APROVADO! De nossa autoria, projeto visa garantir tratamento contra trombofilia

Aprovado em 2º turno, o PL 683/18, de nossa autoria, recebeu o nome de Lei Santiago Lucas. O nome foi dado em homenagem à mãe que perdeu seu filho na oitava semana de gestação e, somente depois de muita investigação, descobriu que o motivo era a trombofilia, patologia que acomete gestantes e que forma coágulos, os que podem causar problemas como a trombose venosa profunda (TVP) ou embolia pulmonar. A doença pode ser hereditária ou adquirida e várias mulheres que sofreram com aborto, morte do bebê e pré-eclâmpsia na gestação, tiveram alguma forma de trombofilia.

Caso a proposição seja sancionada pelo prefeito, as mulheres atendidas na rede pública de saúde passam a ter o direito ao exame genético que detecta a trombofilia e ao respectivo tratamento, sempre que houver recomendação médica.

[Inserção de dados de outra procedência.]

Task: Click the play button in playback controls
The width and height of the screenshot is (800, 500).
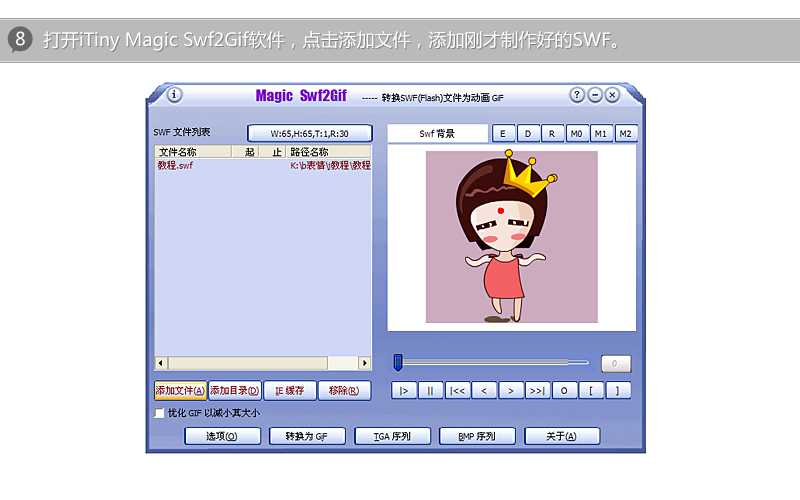Action: pos(404,391)
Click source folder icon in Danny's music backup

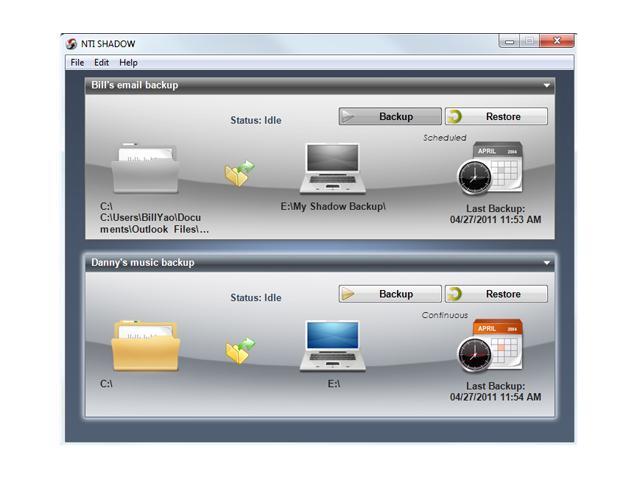tap(145, 345)
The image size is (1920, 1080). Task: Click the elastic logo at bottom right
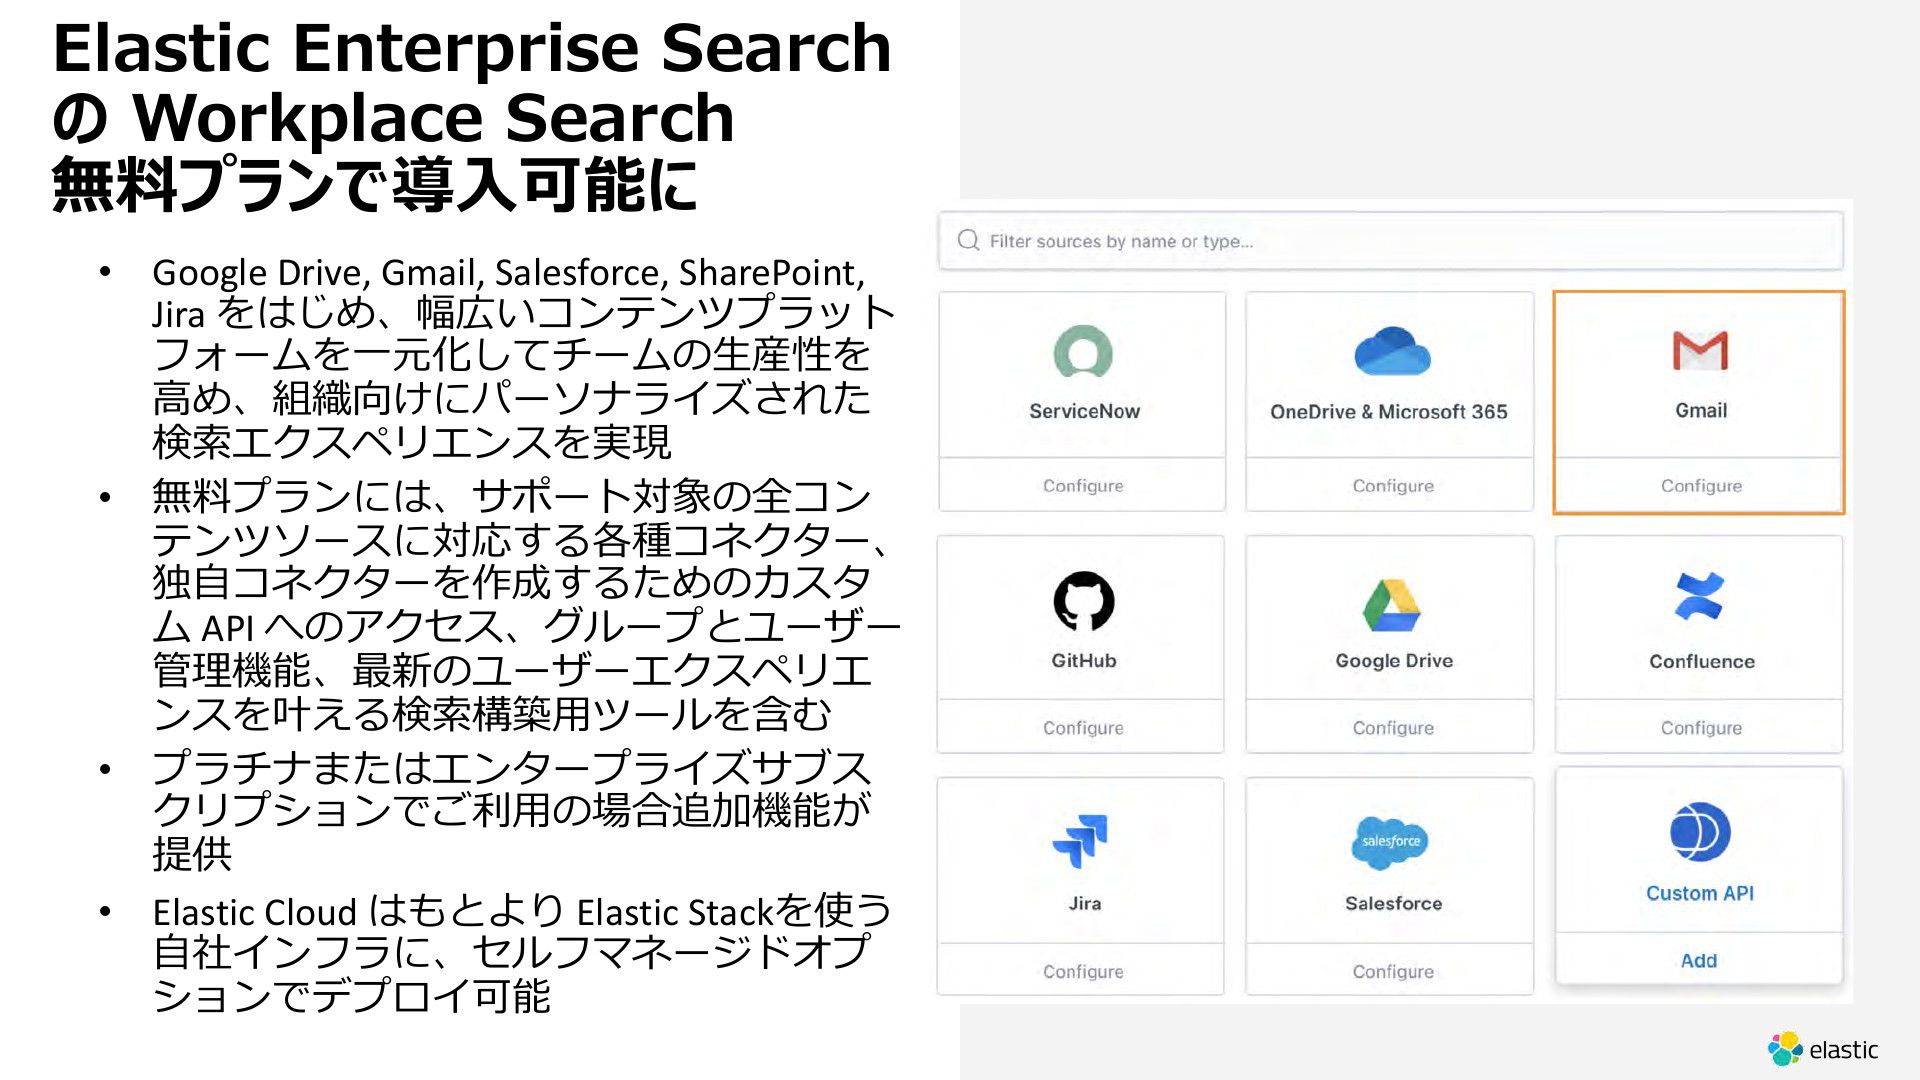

Nosso objetivo é que não tenha mais mães saindo da maternidade com as marcas no corpo e sem os filhos no colo por causa da trombofilia. Em plenário agradeci e li o relato da dona Roseli, avó de Santiago Lucas. En 2017, na última consulta antes do parto, a filha de Roseli foi surpreendida pelos médicos que disseram que seu filho não tinha batimentos cardíacos. Depois do ocorrido, uma investigação teve início e ao final de alguns meses descobriu-se que a trombofilia era a causa da interrupção da gestação. Ao ter nos contado o triste relato, decidimos criar o projeto para que outras mulheres não vivessem mais a mesma história. A aprovação da lei em BH será um grande avanço para a saúde.

2 comentários

  1. Responder

    Muito obrigado pela atenção e carinho, precisamos de pessoas assim como vc, aguardo contato!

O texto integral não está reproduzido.